» **Task**
Only the lines from the line containing "You are a computer-use" through the final line of the entries should be printed, exactly as given, with the pictures left out.

» **Stored data entries**
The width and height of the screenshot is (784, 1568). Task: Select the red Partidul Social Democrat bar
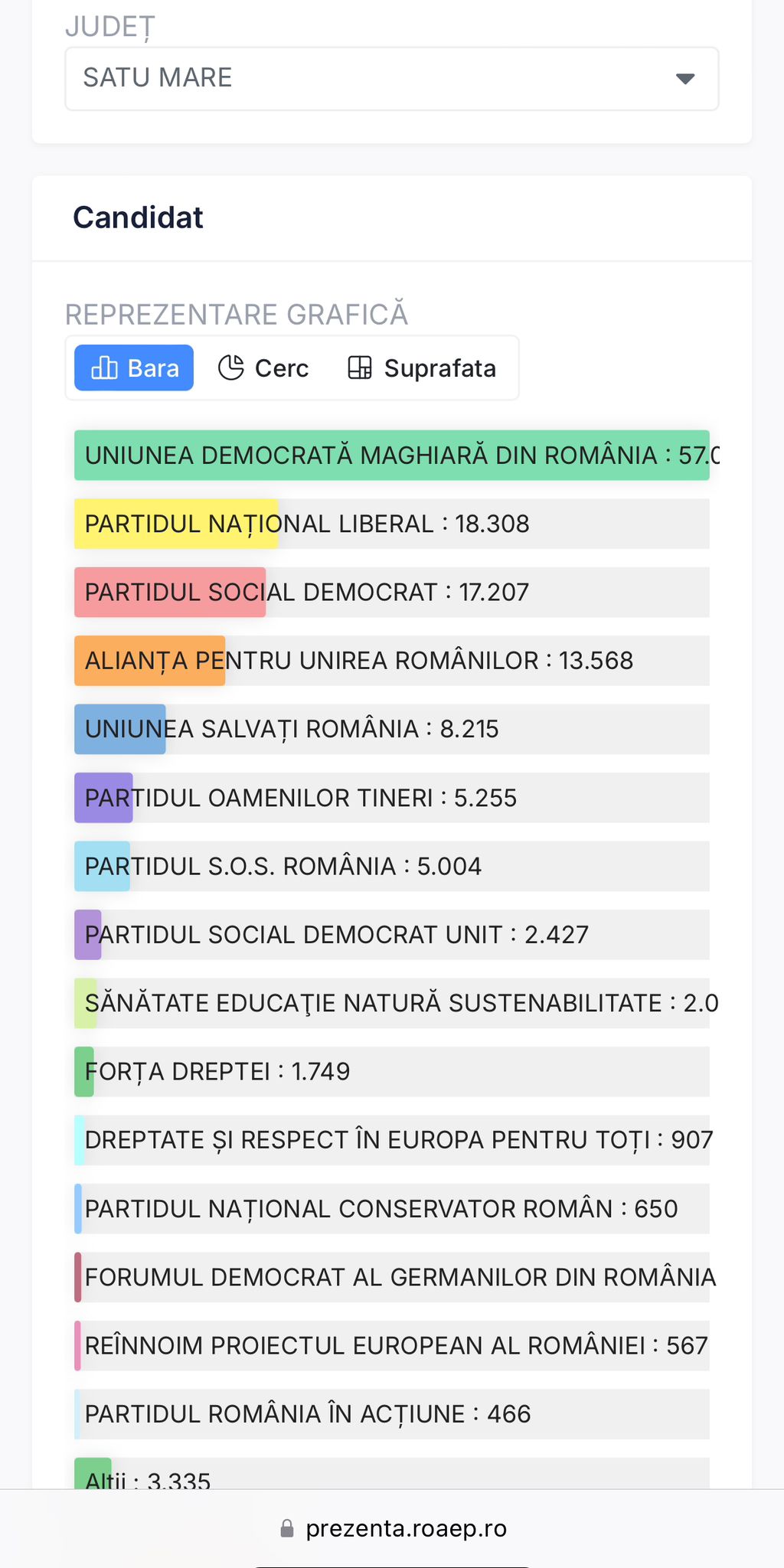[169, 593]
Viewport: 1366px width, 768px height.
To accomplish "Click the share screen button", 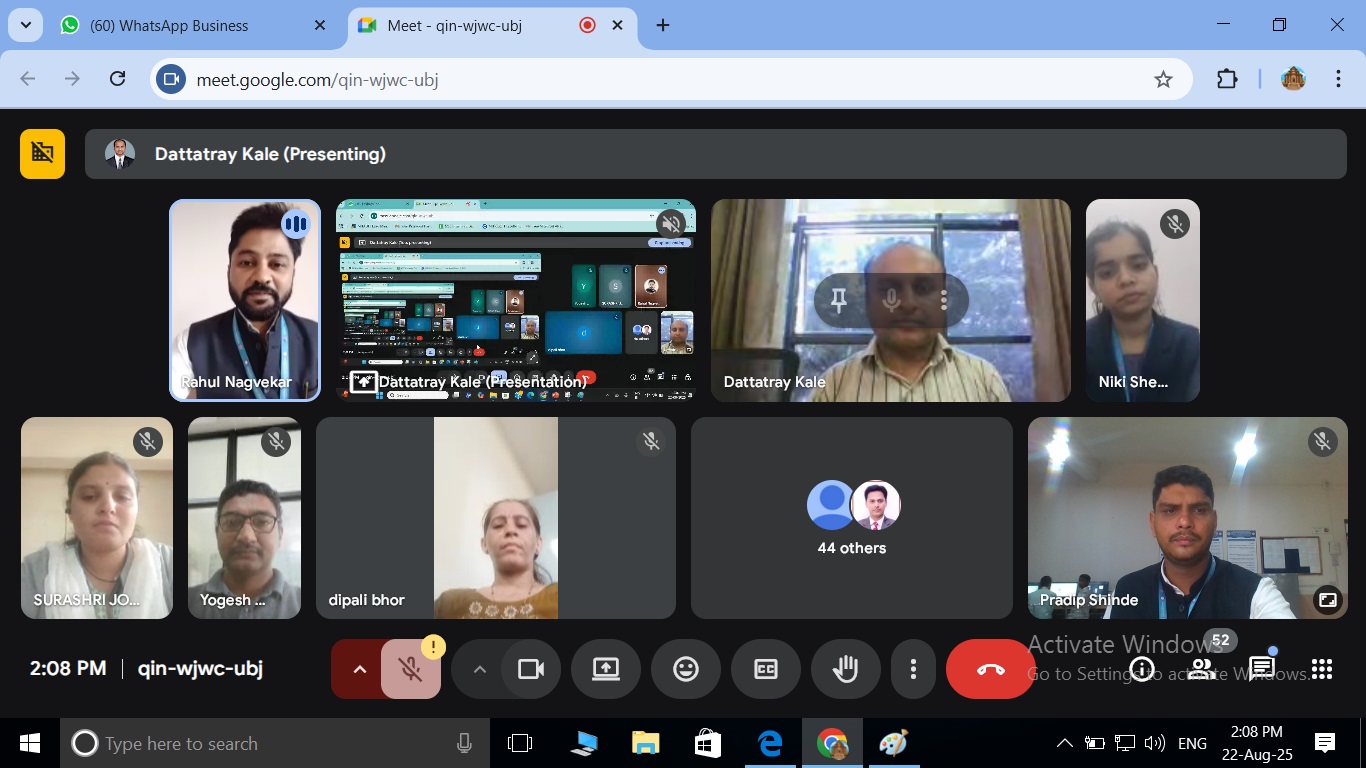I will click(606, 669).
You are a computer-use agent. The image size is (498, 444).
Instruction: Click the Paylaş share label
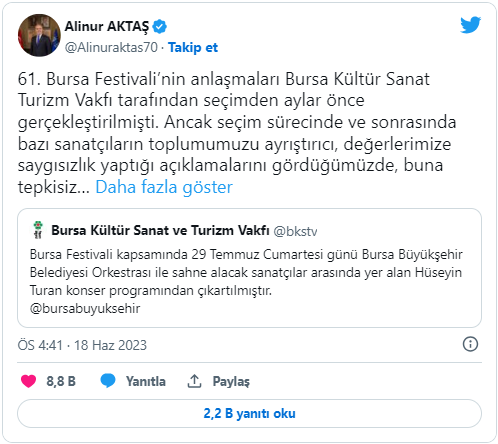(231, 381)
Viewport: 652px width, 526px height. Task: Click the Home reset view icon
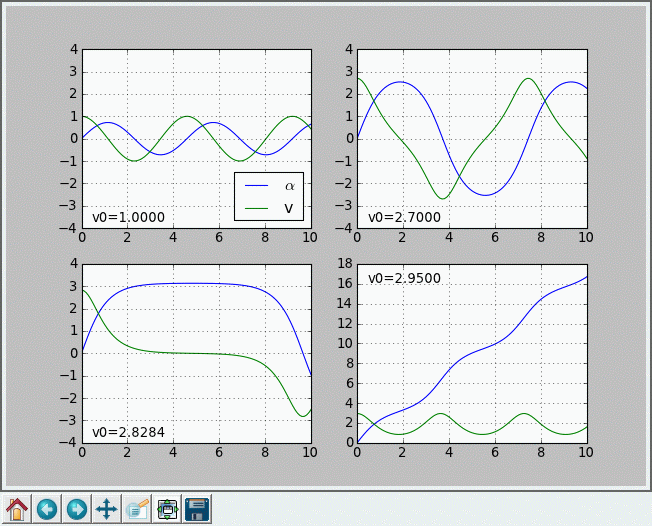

» **Response to this task**
You are a computer-use agent. The image size is (498, 444).
Instruction: Click the Paylaş share label
(231, 381)
Viewport: 652px width, 526px height. Task: Click the Home reset view icon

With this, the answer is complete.